The challenge is supported by the citation of two cases decided in this Court, two decisions in other jurisdictions, and 12 C. J., 1263. Of the cases cited only one, Bennett v. Davis, 90 Me., 102, 37 A., 864, dealt with legislation designed to facilitate tax collections by the enforcement of tax liens, and decision there did not hinge on the requirements of due process. The law there passed upon was declared unconstitutional under Sections 6 and 19 of the Declaration of Rights of our State Constitution (Article I), and the Fourteenth Amendment to the Constitution of the United States, as imposing a premium or price on the right to secure relief by legal process in its requirement that one seeking to contest the validity of a tax sale should deposit an amount equal to the tax involved plus interest and costs before beginning, or contesting, any action. The text in 12 C. J., 1263 deals only with special taxes and assessments and not with the collection of such taxes as come within the purview of the Tax Lien Law.

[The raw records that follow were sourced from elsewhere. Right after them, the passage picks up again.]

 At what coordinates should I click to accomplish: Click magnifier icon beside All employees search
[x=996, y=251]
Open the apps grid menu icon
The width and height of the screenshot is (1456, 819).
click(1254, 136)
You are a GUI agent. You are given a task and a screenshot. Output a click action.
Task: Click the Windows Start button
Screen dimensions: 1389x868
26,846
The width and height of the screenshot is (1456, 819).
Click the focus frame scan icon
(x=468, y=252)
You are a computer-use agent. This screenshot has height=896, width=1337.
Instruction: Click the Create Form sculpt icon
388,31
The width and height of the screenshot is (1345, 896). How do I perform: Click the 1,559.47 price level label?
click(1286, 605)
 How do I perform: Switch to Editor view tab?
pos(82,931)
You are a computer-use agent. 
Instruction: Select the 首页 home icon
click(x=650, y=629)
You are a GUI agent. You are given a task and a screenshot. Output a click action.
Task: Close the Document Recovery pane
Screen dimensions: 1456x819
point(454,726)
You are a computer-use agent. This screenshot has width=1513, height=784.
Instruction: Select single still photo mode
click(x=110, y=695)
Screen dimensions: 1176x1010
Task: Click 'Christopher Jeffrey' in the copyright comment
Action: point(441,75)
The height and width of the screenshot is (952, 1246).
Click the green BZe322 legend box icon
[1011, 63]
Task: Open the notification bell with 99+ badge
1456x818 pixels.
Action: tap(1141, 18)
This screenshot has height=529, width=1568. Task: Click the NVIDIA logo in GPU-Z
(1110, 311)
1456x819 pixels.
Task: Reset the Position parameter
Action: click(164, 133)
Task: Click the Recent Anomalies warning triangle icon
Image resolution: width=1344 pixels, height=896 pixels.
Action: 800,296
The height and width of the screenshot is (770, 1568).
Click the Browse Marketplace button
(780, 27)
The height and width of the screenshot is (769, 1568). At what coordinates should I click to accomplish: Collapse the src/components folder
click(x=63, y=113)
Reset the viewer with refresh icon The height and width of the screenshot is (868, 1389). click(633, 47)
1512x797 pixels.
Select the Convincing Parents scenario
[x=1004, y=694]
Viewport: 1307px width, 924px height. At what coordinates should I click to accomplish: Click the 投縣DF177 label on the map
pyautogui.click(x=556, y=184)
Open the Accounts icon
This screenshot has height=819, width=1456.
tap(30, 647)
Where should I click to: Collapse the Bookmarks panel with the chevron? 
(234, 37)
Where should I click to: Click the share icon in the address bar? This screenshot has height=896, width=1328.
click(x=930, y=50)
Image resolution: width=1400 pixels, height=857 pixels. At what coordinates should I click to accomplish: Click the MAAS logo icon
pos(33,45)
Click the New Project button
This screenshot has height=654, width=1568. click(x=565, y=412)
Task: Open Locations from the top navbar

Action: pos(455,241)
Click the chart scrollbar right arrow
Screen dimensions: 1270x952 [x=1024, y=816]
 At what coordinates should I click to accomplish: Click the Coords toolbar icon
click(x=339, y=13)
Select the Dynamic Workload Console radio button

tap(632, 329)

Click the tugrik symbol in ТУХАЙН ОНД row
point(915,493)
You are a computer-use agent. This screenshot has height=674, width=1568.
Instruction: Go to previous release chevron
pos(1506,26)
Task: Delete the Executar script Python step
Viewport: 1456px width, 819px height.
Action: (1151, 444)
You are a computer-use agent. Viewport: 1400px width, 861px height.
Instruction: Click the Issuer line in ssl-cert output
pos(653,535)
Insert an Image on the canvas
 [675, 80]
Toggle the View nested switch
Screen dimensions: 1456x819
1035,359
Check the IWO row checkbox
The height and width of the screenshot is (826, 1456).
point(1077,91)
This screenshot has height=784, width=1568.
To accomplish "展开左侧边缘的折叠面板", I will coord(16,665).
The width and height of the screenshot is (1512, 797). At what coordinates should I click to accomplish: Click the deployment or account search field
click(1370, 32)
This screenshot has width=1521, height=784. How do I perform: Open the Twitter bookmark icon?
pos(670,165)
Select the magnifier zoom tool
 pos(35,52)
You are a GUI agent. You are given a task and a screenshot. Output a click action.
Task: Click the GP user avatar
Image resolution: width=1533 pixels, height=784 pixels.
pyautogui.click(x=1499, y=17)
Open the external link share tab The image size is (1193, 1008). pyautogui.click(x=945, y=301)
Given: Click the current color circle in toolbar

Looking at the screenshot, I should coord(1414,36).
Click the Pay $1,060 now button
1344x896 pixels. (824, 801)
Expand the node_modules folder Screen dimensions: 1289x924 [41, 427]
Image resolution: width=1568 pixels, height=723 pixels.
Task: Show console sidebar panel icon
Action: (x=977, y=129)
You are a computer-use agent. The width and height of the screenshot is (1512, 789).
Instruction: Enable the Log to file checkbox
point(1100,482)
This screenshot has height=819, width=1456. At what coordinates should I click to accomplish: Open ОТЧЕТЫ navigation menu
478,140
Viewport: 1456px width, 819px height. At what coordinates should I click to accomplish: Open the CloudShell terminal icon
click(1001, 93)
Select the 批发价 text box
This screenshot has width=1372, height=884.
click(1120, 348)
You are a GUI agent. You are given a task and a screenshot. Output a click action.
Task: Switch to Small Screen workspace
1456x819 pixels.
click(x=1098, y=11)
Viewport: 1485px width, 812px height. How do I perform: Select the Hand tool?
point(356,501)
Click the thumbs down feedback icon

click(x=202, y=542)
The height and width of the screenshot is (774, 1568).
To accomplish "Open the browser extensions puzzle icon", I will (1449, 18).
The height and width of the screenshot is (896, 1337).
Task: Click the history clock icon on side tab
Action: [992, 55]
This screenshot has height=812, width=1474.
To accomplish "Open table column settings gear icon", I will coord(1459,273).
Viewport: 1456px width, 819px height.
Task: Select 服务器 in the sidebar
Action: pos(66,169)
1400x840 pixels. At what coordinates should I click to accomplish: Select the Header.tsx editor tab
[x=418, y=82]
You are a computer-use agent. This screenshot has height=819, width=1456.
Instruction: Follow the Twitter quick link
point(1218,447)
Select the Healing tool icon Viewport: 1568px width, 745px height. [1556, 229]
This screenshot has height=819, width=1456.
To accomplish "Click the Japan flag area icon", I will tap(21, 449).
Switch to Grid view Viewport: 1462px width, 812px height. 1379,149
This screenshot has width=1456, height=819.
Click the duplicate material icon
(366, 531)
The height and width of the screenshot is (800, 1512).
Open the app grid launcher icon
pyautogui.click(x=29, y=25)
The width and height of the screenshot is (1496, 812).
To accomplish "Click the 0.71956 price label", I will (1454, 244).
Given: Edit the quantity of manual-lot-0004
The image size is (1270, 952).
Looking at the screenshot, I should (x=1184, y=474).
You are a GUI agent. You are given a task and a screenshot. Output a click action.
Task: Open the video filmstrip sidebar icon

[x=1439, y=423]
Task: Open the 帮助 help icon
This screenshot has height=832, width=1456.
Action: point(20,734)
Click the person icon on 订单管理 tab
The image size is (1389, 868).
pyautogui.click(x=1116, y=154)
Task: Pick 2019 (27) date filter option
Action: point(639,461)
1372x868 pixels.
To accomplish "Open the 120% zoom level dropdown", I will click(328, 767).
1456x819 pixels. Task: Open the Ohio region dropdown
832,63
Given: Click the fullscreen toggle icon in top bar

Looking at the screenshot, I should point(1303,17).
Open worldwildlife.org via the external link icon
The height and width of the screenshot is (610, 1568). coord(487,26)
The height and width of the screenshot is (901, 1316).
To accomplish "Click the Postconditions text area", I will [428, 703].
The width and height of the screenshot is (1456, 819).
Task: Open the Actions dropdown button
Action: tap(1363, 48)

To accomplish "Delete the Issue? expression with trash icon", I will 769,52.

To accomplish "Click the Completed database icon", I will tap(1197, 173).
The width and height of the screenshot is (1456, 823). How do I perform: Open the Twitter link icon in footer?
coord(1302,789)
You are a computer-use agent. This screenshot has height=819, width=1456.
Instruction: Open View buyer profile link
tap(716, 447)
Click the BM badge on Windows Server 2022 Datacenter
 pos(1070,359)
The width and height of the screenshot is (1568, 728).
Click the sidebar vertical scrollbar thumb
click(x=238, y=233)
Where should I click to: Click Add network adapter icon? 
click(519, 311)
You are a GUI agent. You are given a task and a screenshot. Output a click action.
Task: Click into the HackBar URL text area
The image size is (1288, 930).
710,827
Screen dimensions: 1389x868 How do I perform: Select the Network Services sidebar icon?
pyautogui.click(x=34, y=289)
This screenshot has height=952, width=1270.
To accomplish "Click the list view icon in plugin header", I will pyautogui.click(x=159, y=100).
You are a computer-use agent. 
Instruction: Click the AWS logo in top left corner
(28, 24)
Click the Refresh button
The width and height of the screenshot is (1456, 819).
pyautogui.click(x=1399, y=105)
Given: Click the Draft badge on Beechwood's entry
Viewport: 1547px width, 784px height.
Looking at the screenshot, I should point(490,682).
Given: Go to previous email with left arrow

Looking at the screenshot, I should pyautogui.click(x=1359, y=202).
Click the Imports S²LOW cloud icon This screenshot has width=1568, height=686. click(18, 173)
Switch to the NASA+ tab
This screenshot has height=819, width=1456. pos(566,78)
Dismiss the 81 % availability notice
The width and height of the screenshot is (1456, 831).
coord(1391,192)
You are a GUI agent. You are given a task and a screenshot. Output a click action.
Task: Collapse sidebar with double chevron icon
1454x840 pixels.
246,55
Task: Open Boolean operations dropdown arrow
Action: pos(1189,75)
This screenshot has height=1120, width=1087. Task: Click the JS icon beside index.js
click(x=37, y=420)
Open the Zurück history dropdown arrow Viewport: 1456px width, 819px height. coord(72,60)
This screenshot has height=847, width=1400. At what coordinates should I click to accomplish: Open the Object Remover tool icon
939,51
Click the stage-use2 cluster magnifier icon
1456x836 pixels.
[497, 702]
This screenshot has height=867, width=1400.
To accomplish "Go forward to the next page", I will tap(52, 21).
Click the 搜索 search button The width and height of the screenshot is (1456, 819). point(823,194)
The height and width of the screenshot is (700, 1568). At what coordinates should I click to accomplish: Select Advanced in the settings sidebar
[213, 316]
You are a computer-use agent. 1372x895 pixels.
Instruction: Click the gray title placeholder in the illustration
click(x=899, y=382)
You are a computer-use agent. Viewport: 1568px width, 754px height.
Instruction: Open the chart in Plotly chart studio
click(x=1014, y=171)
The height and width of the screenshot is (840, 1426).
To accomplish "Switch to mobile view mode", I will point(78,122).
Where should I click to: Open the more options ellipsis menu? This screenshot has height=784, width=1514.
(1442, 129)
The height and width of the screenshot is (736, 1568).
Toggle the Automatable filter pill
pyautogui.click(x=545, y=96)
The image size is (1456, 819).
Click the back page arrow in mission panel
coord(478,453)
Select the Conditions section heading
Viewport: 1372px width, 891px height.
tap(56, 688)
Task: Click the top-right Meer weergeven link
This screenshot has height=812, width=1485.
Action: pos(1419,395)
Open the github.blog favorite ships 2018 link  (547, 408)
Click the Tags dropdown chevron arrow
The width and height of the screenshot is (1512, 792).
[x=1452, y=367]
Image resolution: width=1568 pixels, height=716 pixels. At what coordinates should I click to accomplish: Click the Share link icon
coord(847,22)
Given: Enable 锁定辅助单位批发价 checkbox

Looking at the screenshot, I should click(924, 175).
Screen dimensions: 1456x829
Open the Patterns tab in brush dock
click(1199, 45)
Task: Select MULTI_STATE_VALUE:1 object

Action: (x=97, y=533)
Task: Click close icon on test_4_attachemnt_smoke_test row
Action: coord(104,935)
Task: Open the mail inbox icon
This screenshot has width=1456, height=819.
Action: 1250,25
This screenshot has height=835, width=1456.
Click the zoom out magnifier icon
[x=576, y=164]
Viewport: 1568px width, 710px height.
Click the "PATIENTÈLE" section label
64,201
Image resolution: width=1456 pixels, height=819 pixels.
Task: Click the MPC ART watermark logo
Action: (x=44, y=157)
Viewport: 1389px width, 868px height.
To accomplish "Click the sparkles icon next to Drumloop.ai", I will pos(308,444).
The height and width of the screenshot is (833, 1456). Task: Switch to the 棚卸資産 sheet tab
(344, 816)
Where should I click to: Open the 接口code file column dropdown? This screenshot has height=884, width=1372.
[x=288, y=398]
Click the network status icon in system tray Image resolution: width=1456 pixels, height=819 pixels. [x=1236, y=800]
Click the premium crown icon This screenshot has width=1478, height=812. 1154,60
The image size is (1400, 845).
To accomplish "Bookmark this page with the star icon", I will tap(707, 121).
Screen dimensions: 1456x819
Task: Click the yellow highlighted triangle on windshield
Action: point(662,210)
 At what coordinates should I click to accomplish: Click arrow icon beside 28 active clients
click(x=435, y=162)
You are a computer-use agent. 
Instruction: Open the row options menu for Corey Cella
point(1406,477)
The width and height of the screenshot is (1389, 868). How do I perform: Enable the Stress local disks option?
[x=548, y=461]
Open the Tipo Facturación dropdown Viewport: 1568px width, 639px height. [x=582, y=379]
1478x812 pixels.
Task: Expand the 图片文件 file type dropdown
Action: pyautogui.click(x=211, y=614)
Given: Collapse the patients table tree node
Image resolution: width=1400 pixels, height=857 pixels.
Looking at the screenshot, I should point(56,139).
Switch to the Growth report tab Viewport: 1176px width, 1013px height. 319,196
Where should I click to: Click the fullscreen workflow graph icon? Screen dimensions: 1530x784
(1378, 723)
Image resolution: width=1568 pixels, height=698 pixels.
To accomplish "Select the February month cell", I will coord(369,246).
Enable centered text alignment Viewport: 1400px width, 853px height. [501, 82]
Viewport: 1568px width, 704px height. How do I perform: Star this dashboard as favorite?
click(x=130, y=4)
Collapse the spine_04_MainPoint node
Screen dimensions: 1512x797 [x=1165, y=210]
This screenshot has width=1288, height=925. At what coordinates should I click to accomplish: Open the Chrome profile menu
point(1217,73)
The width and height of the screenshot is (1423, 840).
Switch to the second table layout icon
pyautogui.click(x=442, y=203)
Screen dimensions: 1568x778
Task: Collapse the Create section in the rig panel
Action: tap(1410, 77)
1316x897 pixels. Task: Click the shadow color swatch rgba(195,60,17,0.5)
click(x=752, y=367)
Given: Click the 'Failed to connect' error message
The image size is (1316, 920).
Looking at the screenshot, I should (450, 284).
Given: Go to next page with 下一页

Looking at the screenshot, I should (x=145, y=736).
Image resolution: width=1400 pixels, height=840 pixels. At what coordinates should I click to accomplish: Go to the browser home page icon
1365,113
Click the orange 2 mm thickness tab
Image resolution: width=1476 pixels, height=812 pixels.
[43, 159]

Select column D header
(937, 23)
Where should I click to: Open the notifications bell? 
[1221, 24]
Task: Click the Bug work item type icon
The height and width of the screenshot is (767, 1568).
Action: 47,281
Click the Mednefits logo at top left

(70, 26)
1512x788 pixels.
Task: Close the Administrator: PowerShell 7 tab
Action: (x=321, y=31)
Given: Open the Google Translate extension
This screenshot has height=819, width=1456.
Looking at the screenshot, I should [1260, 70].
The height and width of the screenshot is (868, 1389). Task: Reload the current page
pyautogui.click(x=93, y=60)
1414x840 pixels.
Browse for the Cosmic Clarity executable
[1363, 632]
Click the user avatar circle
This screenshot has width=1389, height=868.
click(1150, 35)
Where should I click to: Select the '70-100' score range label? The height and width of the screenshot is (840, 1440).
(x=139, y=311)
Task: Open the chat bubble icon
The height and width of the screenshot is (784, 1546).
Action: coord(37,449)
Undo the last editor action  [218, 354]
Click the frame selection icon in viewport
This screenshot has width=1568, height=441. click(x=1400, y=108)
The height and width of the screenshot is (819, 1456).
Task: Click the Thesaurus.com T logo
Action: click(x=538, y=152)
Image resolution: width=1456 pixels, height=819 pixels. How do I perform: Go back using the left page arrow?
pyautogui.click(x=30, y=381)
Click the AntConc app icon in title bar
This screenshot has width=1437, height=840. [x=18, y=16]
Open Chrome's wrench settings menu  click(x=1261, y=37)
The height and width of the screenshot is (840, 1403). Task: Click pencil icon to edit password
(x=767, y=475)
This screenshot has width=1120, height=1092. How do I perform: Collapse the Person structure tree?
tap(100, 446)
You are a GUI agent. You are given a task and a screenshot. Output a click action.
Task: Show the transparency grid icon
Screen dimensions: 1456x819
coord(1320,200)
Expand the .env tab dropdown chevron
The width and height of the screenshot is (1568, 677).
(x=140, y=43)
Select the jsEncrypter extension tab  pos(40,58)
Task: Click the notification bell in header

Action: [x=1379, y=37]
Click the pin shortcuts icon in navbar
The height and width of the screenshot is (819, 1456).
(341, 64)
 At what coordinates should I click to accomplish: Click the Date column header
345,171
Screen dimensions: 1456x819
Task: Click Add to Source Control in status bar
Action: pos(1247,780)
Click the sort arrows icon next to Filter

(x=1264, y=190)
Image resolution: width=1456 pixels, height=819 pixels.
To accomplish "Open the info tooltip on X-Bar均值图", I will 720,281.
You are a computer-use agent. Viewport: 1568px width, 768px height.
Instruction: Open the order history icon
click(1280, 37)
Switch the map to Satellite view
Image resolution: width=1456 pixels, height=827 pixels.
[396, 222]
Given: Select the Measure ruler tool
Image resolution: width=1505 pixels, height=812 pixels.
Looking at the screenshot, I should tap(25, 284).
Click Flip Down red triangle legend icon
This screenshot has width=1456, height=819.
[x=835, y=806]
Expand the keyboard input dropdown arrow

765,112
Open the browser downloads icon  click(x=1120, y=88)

Due process, undoubtedly, as applied to legislation generally involves an opportunity for hearing, and more. This has *197been decided on many occasions in this Court, as probably in all courts which operate subject to the supreme authority of the Constitution of the United States. As phrased by Mr. Justice Deasy in Randall v. Patch, 118 Me., 303, 108 A., 97, 98, 8 A. L. R., 65, wherein the two decisions from other jurisdictions cited in defendant’s brief, Rush v. Thompson, 170 Mo. App., page 76,156 S. W., 64, and Smith v. State Board, 140 Iowa, 66, 117 N. W., 1116, were referred to for support:

“Notice and opportunity for hearing are of the essence of due process of law.”

It may be that the particular statement of the point in the exception ignores the generally accepted requirement of notice in recognition of the fact that the statute requires a particular form of notice ten days prior to the filing of the lien certificate and that the statutory form of notice was in fact given to the defendant in this case. Notwithstanding the failure on the part of the defendant to allege a deficiency of notice in the claims asserted before us, we shall seek to show hereafter that the notice required to be, and actually, given was more than sufficient to meet the requirements of due process in the particular field to which the legislation relates. It is very generally recognized both by text writers and decided cases that legislation designed to speed and secure tax collections is a thing apart and that an entirely different and lesser test of due process is to be applied in that limited field as distinguished from other laws of general application.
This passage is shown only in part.